TULSA, Okla. (AP) -- Five cases that landed Tulsa high on a federal list of runway run-ins took place at a general aviation airport, not Tulsa International, an airport official said Friday.
Tulsa ranked 15th in the nation in 1999 for its rate of cases in which airplanes or vehicles interfered with each other on airport runways.
Nationwide, the Federal Aviation Administration recorded 322 incidents last year, just three less than the year before. The
incidents, called incursions, involve a collision hazard at an airport but not an actual crash.
All five Tulsa cases took place at Jones Airport, a tower-controlled airport that serves mostly single-engine aircraft and small corporate jets, said Brent Kitchen, director of the Tulsa Airport Authority.
All cases involved vehicles driving where they weren't supposed to be, Kitchen said. In one case, a woman rode her motorcycle up and down the runway.
"We have looked at each occurrence and they seem to be random," he said. "In essence, it has been vehicles that have just inadvertently driven out on the runway."
Unlike Tulsa International Airport, which serves major carriers, Jones' runway is not secure, he said. While restrictions are posted, the smaller airport's front gate is open through the day to provide access to aircraft and hangars, he said.
"We feel we're a little bit unlucky this year," Kitchen said. "More than usual has happened."
In addition to the motorcyclist's Saturday morning joy ride, airplanes had to take action when a supplier to a private hangar cut across the runway, a car searching for the nearby Tulsa Technology Center met an airplane on a taxiway and other cases of hangar guests driving where they shouldn't, Kitchen said.
The closest call involved an airplane that was within a quarter-mile of landing when the vehicle got in the way, he said.
The tower instructed the plane not to land.
The cases involved small aircraft with slower approach speeds than air carriers "and certainly not the same requirements of safety and security of airports that carriers fly into," he said.
With 10 incidents, Los Angeles International had the highest total. But it ranked 21st in the country in incidents per 100,000 operations, with a rate of 1.285.
The highest rate of incursions was recorded by the Springfield, Ill., airport at 4.799, though it had just four incidents. Tulsa had a rate of 1.818. About 750 takeoffs and landings take place at Jones each day.
A majority of incursions across the country last year, 182, were listed as mistakes on the part of pilots and two-thirds of those involved private pilots, not commercial airliners, FAA spokesman William Shumann said.

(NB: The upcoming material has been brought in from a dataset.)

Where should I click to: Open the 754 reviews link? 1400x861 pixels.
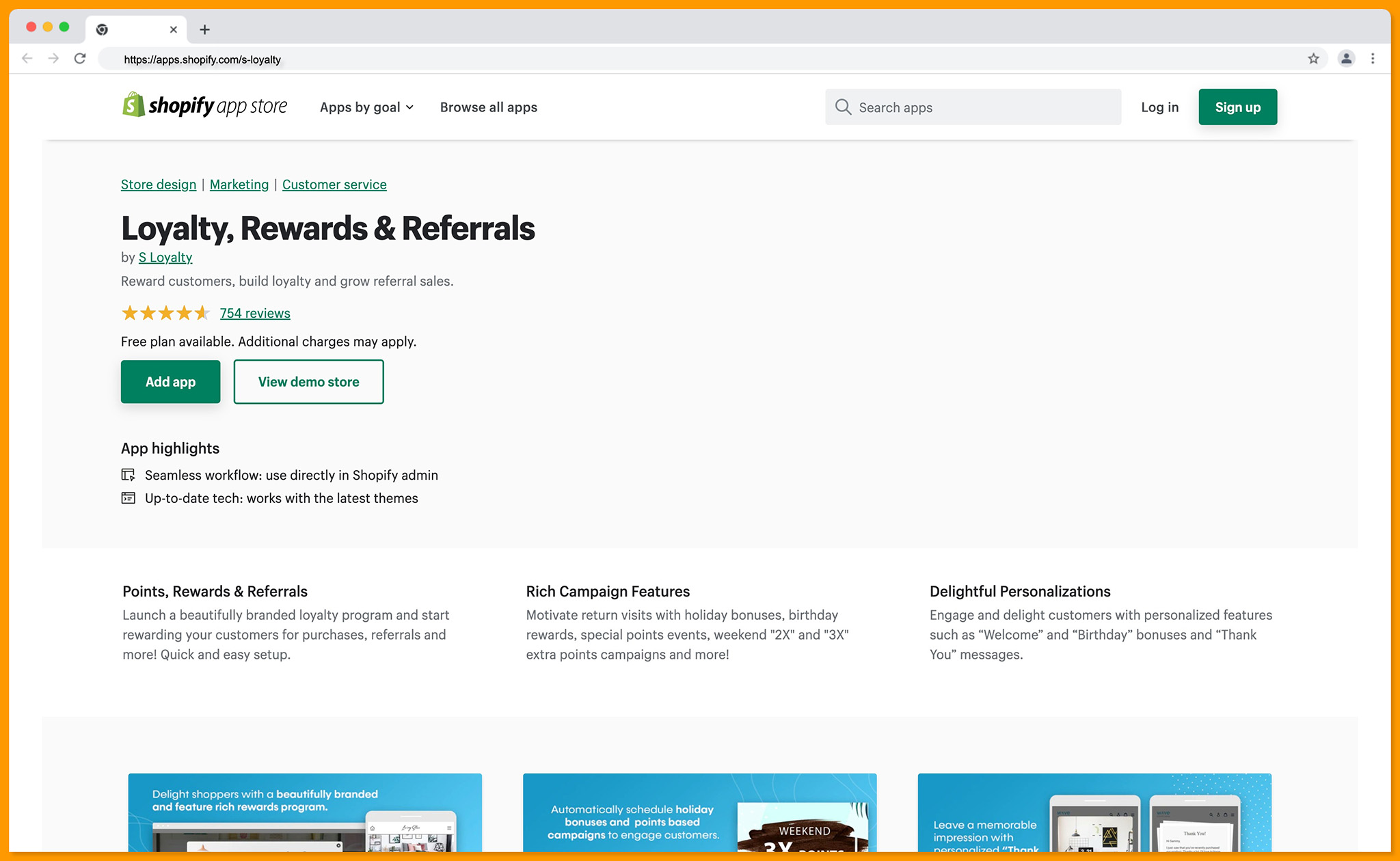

Airports with higher rates tended to be ones with more flights by private pilots rather than busy commercial airports.
In addition to pilot errors, 80 incursions nationwide were attributed to air traffic control errors and 60 to vehicles or
pedestrians on runways.
In March, FAA Administrator Jane Garvey launched a new effort to reduce the number of incursions, which had grown since 186 were
recorded in 1993.
She announced a series of regional meetings across the country where airlines, airport officials, commercial and private pilots, air traffic controllers could meet to discuss ways to reduce these incidents.
Kitchen said the need to provide ground access to aircraft and costs make it difficult to heighten security at Jones Airport.
He said he is bothered that the FAA list does not clearly indicate that the incursions took place at a smaller airport. Such incursions at a carrier airport would be a "truly significant
event," he said.
"I have suggested to the FAA that they need to change reporting systems because it does look more serious than it is," he said.